No hay duda de que Michael Ende (Garmisch, Alemania, 1929-1995) ha sido uno de los escritores que más ha contribuido a que eso que hoy en día denominamos como “género fantástico” (así, sin más especificaciones ni subgrupos) no solo haya sido tomado en debida consideración, sino que además sea reconocido con el valor que se merece la buena literatura (es decir, aquella que se sitúa más allá de las etiquetas de género). Y es que son muchos, por no decir muchísimos, quienes se declaran fervientes lectores de dos de sus obras más famosas como son “Momo” (1973) y “La Historia Interminable” (1979), y más importante aún, reconociendo que disfrutaron de esos libros en su niñez y continuaron haciéndolo después, lo cual tal vez sea uno de los elogios más hermosos a los que pueda aspirar cualquier libro...
De cualquier forma, no es que Ende considerase que los niños eran un público de lo más interesante, sino que a ellos se dedicó desde el principio en cuerpo y alma paseando por editoriales aquel primer “Jim Botón y Lucas el Maquinista” que finalmente vio la luz en 1960 y se convirtió en un éxito inmediato, e insistiendo (para bien) con la que fue su secuela, “Jim Botón y los Trece Salvajes”, antes de acometer un proyecto tan ambicioso como el que ahora nos ocupa, que a lo largo del tiempo ha ido quedando irremediablemente eclipsado por todos los hermanos mayores que tiene.

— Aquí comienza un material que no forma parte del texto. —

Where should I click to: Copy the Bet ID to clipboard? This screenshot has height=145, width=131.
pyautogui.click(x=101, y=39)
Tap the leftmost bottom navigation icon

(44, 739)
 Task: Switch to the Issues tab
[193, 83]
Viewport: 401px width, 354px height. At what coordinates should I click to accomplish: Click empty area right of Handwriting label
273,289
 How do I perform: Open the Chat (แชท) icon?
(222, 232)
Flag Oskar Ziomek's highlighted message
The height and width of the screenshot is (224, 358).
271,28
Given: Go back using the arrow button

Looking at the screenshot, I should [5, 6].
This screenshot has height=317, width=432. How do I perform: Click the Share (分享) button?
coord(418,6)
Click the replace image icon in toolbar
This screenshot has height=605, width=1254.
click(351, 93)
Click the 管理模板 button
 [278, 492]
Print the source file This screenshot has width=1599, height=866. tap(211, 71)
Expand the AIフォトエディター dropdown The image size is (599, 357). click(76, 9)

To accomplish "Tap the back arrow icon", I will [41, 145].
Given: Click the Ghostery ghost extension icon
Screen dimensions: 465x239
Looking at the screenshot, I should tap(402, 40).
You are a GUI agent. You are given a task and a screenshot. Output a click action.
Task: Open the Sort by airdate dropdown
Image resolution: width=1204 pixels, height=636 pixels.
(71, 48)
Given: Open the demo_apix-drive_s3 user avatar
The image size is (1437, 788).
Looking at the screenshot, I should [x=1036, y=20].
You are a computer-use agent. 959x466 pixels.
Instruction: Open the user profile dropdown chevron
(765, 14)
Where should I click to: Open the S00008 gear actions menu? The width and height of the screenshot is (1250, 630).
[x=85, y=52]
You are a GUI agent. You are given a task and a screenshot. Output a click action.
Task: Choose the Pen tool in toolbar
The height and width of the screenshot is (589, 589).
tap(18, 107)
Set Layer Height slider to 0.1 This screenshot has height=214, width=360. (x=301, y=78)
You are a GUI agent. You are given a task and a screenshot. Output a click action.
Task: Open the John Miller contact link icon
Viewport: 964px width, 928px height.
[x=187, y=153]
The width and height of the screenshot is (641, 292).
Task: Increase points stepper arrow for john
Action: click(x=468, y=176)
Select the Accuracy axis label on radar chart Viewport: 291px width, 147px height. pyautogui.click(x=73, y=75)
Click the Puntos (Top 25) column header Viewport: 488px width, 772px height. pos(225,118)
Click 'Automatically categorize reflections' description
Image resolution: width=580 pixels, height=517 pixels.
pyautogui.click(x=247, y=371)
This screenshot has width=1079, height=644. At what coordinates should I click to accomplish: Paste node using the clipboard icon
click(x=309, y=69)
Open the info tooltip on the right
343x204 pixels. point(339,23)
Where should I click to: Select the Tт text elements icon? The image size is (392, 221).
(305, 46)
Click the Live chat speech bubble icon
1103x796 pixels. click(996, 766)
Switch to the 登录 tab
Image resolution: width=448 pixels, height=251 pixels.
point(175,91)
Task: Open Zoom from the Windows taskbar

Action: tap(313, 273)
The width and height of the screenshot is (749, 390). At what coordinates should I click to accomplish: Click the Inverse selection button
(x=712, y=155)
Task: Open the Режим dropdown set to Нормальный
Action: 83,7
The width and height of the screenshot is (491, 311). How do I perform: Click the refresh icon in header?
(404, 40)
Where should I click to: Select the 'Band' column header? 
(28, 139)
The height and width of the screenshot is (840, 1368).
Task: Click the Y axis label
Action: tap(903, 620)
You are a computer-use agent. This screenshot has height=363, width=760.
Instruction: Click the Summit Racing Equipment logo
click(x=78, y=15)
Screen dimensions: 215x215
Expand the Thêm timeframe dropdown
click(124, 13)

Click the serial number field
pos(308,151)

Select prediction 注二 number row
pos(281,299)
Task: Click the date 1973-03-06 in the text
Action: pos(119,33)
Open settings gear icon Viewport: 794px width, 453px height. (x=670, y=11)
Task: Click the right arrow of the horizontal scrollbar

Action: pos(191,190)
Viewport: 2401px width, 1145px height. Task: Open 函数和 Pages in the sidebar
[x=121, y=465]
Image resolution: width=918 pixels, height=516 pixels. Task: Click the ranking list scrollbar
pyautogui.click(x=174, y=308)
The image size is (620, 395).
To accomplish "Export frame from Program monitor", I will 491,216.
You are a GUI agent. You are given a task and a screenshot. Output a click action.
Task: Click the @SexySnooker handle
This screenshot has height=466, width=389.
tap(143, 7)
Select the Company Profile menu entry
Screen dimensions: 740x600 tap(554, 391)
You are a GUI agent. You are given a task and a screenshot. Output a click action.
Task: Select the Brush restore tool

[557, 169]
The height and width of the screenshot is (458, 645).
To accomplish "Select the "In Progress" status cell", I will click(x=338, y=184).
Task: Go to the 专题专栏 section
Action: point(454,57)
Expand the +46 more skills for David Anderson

“Das Schnurpsenbuch”, o como aquí se ha traducido, “El Libro de los Monicacos”, se publicó en Alemania por primera vez en 1969 (y que yo sepa, no fue hasta 1987 cuando Noguer lo publicó aquí en España, siendo la más reciente edición de la misma editorial la de 2009, y existiendo otra de Orbis de 1988), y es un libro infantil de poesías y charadas muy en la línea de la literatura infantil centroeuropea en el que Ende se dedica a hacer rimas disparatadas que son pequeñas y discretas (y sobre todo, entretenidas) joyas literarias, muy bien adaptadas además al castellano por Antonio de Zubiaurre (poeta aragonés traductor de alemán que también ha sido el encargado de volcar otras obras de Ende de difícil adaptación como “Norberto Nucagorda”, al que tal vez podríamos objetar que “monicaco” es, según el diccionario de la Real Academia, “hombre de mala traza, o de poco valor”, cosa que no se aplica a los niños a los que la obra original se está refiriendo), entre las que sobresalen, para nuestro gusto (y como no podía ser de otra manera), las dedicadas a la fantasía más fantástica y que hablan de lugares como el Bosque de Odín, de seres como el munflo (que vive dentro de la bota de un niño que hay en el fondo de un pantano), o de “trolas” que habitan montañas y duendes que no quieren trabajar...
Es decir, que a pesar de lo temprano del libro, y de su marcada voluntad infantil, ya atisbamos en él direcciones que marcarán el resto de una carrera literaria sin que su autor lo oculte. Y sin ser de los más memorables, a nadie amargará poder comprobar cómo la literatura puede llegar a retorcerse y a enriquecerse de las formas más insospechadas posibles... y sin necesidades de encasillarse en géneros que valgan.